**Material provided:**

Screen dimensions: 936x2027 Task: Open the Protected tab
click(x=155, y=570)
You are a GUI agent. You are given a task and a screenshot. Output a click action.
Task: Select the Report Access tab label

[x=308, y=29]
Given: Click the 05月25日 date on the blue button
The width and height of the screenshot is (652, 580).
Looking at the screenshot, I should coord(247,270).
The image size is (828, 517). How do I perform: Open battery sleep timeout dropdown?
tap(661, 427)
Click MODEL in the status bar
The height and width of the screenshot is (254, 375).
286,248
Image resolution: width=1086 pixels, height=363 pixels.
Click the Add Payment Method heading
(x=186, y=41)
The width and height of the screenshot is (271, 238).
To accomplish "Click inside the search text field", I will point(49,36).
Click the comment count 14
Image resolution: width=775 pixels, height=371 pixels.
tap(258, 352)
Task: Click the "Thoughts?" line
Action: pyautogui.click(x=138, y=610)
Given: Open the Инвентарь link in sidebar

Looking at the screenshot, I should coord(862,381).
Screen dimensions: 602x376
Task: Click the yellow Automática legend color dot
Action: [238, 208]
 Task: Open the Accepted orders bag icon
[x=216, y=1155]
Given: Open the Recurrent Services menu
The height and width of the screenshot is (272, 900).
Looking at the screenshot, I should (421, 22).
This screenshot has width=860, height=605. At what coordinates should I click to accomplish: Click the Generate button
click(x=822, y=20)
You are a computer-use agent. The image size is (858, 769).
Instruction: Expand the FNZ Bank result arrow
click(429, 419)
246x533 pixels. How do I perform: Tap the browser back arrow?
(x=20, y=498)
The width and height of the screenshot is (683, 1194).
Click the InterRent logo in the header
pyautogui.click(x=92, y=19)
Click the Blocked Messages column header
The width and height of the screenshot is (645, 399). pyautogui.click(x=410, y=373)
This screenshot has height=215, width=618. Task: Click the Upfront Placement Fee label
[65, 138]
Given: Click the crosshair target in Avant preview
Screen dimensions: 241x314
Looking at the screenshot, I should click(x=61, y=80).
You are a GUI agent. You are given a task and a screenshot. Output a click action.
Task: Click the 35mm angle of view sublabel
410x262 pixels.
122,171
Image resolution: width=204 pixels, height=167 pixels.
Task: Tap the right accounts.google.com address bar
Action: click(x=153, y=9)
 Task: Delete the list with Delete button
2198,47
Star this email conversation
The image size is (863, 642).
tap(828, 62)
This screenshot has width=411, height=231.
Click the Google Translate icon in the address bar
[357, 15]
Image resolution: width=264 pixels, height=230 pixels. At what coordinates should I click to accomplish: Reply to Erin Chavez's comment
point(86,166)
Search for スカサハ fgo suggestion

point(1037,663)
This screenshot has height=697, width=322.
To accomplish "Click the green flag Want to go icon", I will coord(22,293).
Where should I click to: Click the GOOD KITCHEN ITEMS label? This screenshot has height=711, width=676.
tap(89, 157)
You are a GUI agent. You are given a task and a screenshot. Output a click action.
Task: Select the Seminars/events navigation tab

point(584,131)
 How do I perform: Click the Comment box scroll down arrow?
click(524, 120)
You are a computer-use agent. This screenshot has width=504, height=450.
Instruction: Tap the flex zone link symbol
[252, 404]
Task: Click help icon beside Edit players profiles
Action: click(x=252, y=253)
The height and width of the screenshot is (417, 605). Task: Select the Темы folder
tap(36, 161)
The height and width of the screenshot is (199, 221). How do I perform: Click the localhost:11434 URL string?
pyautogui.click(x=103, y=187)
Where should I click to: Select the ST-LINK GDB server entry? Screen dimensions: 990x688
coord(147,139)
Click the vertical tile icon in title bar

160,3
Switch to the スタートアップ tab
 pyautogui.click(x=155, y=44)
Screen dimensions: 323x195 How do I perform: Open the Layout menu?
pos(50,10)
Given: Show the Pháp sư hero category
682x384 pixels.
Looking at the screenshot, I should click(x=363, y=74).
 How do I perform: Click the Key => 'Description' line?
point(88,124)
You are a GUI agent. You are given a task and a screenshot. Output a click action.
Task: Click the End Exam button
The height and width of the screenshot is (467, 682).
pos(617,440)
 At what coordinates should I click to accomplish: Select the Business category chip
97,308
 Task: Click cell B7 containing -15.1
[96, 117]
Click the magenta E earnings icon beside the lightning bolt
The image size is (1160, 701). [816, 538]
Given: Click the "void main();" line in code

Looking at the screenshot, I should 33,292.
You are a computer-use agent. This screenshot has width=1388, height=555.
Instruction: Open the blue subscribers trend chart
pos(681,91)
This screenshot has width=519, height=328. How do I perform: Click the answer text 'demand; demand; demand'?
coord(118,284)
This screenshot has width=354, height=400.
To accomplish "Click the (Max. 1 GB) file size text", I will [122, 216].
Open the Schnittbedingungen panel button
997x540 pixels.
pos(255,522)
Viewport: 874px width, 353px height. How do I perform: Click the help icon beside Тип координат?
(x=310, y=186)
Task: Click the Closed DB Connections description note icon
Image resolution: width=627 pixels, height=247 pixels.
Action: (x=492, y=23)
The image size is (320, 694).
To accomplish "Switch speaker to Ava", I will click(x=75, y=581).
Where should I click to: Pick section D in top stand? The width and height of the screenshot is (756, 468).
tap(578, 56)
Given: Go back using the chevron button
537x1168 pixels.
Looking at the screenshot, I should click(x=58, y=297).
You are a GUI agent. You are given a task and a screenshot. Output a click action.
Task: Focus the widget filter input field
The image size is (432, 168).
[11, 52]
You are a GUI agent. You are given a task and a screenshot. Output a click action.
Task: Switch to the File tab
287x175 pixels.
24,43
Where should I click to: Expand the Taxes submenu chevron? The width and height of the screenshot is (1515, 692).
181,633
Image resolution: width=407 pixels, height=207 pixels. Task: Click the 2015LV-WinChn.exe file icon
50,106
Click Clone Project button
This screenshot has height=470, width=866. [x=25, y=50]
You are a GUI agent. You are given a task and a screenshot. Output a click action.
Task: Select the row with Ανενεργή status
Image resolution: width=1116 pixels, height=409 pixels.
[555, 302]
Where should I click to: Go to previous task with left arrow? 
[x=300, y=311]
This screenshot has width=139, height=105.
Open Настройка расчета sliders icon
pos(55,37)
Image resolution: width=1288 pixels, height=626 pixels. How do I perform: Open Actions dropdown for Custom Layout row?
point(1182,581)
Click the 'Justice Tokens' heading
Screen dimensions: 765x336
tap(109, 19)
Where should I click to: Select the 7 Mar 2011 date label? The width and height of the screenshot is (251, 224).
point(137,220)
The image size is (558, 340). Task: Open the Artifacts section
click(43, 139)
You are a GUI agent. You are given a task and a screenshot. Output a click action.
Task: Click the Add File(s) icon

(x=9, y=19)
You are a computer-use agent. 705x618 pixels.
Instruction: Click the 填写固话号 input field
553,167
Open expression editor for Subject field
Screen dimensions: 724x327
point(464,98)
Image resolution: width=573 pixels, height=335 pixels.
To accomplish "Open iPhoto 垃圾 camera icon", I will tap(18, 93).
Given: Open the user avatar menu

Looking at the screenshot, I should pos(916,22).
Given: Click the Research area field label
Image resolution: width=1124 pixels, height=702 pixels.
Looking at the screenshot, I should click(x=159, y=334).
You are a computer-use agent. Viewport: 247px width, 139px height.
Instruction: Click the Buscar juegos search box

**Problem:** Your answer must be the full listing, restated word for word.

**Your response:**
Screen dimensions: 936x2027 Task: Open the Protected tab
click(x=155, y=570)
You are a GUI agent. You are given a task and a screenshot. Output a click action.
Task: Select the Report Access tab label

[x=308, y=29]
Given: Click the 05月25日 date on the blue button
The width and height of the screenshot is (652, 580).
Looking at the screenshot, I should coord(247,270).
The image size is (828, 517). How do I perform: Open battery sleep timeout dropdown?
tap(661, 427)
Click MODEL in the status bar
The height and width of the screenshot is (254, 375).
286,248
Image resolution: width=1086 pixels, height=363 pixels.
Click the Add Payment Method heading
(x=186, y=41)
The width and height of the screenshot is (271, 238).
To accomplish "Click inside the search text field", I will point(49,36).
Click the comment count 14
Image resolution: width=775 pixels, height=371 pixels.
tap(258, 352)
Task: Click the "Thoughts?" line
Action: pyautogui.click(x=138, y=610)
Given: Open the Инвентарь link in sidebar

Looking at the screenshot, I should coord(862,381).
Screen dimensions: 602x376
Task: Click the yellow Automática legend color dot
Action: [238, 208]
 Task: Open the Accepted orders bag icon
[x=216, y=1155]
Given: Open the Recurrent Services menu
The height and width of the screenshot is (272, 900).
Looking at the screenshot, I should (421, 22).
This screenshot has width=860, height=605. At what coordinates should I click to accomplish: Click the Generate button
click(x=822, y=20)
You are a computer-use agent. The image size is (858, 769).
Instruction: Expand the FNZ Bank result arrow
click(429, 419)
246x533 pixels. How do I perform: Tap the browser back arrow?
(x=20, y=498)
The width and height of the screenshot is (683, 1194).
Click the InterRent logo in the header
pyautogui.click(x=92, y=19)
Click the Blocked Messages column header
The width and height of the screenshot is (645, 399). pyautogui.click(x=410, y=373)
This screenshot has height=215, width=618. Task: Click the Upfront Placement Fee label
[65, 138]
Given: Click the crosshair target in Avant preview
Screen dimensions: 241x314
Looking at the screenshot, I should click(x=61, y=80).
You are a GUI agent. You are given a task and a screenshot. Output a click action.
Task: Click the 35mm angle of view sublabel
410x262 pixels.
122,171
Image resolution: width=204 pixels, height=167 pixels.
Task: Tap the right accounts.google.com address bar
Action: click(x=153, y=9)
 Task: Delete the list with Delete button
2198,47
Star this email conversation
The image size is (863, 642).
tap(828, 62)
This screenshot has width=411, height=231.
Click the Google Translate icon in the address bar
[357, 15]
Image resolution: width=264 pixels, height=230 pixels. At what coordinates should I click to accomplish: Reply to Erin Chavez's comment
point(86,166)
Search for スカサハ fgo suggestion

point(1037,663)
This screenshot has height=697, width=322.
To accomplish "Click the green flag Want to go icon", I will coord(22,293).
Where should I click to: Click the GOOD KITCHEN ITEMS label? This screenshot has height=711, width=676.
tap(89, 157)
You are a GUI agent. You are given a task and a screenshot. Output a click action.
Task: Select the Seminars/events navigation tab

point(584,131)
 How do I perform: Click the Comment box scroll down arrow?
click(524, 120)
You are a computer-use agent. This screenshot has width=504, height=450.
Instruction: Tap the flex zone link symbol
[252, 404]
Task: Click help icon beside Edit players profiles
Action: click(x=252, y=253)
The height and width of the screenshot is (417, 605). Task: Select the Темы folder
tap(36, 161)
The height and width of the screenshot is (199, 221). How do I perform: Click the localhost:11434 URL string?
pyautogui.click(x=103, y=187)
Where should I click to: Select the ST-LINK GDB server entry? Screen dimensions: 990x688
coord(147,139)
Click the vertical tile icon in title bar

160,3
Switch to the スタートアップ tab
 pyautogui.click(x=155, y=44)
Screen dimensions: 323x195 How do I perform: Open the Layout menu?
pos(50,10)
Given: Show the Pháp sư hero category
682x384 pixels.
Looking at the screenshot, I should click(x=363, y=74).
 How do I perform: Click the Key => 'Description' line?
point(88,124)
You are a GUI agent. You are given a task and a screenshot. Output a click action.
Task: Click the End Exam button
The height and width of the screenshot is (467, 682).
pos(617,440)
 At what coordinates should I click to accomplish: Select the Business category chip
97,308
 Task: Click cell B7 containing -15.1
[96, 117]
Click the magenta E earnings icon beside the lightning bolt
The image size is (1160, 701). [816, 538]
Given: Click the "void main();" line in code

Looking at the screenshot, I should 33,292.
You are a computer-use agent. This screenshot has width=1388, height=555.
Instruction: Open the blue subscribers trend chart
pos(681,91)
This screenshot has width=519, height=328. How do I perform: Click the answer text 'demand; demand; demand'?
coord(118,284)
This screenshot has width=354, height=400.
To accomplish "Click the (Max. 1 GB) file size text", I will [122, 216].
Open the Schnittbedingungen panel button
997x540 pixels.
pos(255,522)
Viewport: 874px width, 353px height. How do I perform: Click the help icon beside Тип координат?
(x=310, y=186)
Task: Click the Closed DB Connections description note icon
Image resolution: width=627 pixels, height=247 pixels.
Action: (x=492, y=23)
The image size is (320, 694).
To accomplish "Switch speaker to Ava", I will click(x=75, y=581).
Where should I click to: Pick section D in top stand? The width and height of the screenshot is (756, 468).
tap(578, 56)
Given: Go back using the chevron button
537x1168 pixels.
Looking at the screenshot, I should click(x=58, y=297).
You are a GUI agent. You are given a task and a screenshot. Output a click action.
Task: Focus the widget filter input field
The image size is (432, 168).
[11, 52]
You are a GUI agent. You are given a task and a screenshot. Output a click action.
Task: Switch to the File tab
287x175 pixels.
24,43
Where should I click to: Expand the Taxes submenu chevron? The width and height of the screenshot is (1515, 692).
181,633
Image resolution: width=407 pixels, height=207 pixels. Task: Click the 2015LV-WinChn.exe file icon
50,106
Click Clone Project button
This screenshot has height=470, width=866. [x=25, y=50]
You are a GUI agent. You are given a task and a screenshot. Output a click action.
Task: Select the row with Ανενεργή status
Image resolution: width=1116 pixels, height=409 pixels.
[555, 302]
Where should I click to: Go to previous task with left arrow? 
[x=300, y=311]
This screenshot has width=139, height=105.
Open Настройка расчета sliders icon
pos(55,37)
Image resolution: width=1288 pixels, height=626 pixels. How do I perform: Open Actions dropdown for Custom Layout row?
point(1182,581)
Click the 'Justice Tokens' heading
Screen dimensions: 765x336
tap(109, 19)
Where should I click to: Select the 7 Mar 2011 date label? The width and height of the screenshot is (251, 224).
point(137,220)
The image size is (558, 340). Task: Open the Artifacts section
click(43, 139)
You are a GUI agent. You are given a task and a screenshot. Output a click action.
Task: Click the Add File(s) icon

(x=9, y=19)
You are a computer-use agent. 705x618 pixels.
Instruction: Click the 填写固话号 input field
553,167
Open expression editor for Subject field
Screen dimensions: 724x327
point(464,98)
Image resolution: width=573 pixels, height=335 pixels.
To accomplish "Open iPhoto 垃圾 camera icon", I will tap(18, 93).
Given: Open the user avatar menu

Looking at the screenshot, I should pos(916,22).
Given: Click the Research area field label
Image resolution: width=1124 pixels, height=702 pixels.
Looking at the screenshot, I should click(x=159, y=334).
You are a computer-use agent. Viewport: 247px width, 139px height.
Instruction: Click the Buscar juegos search box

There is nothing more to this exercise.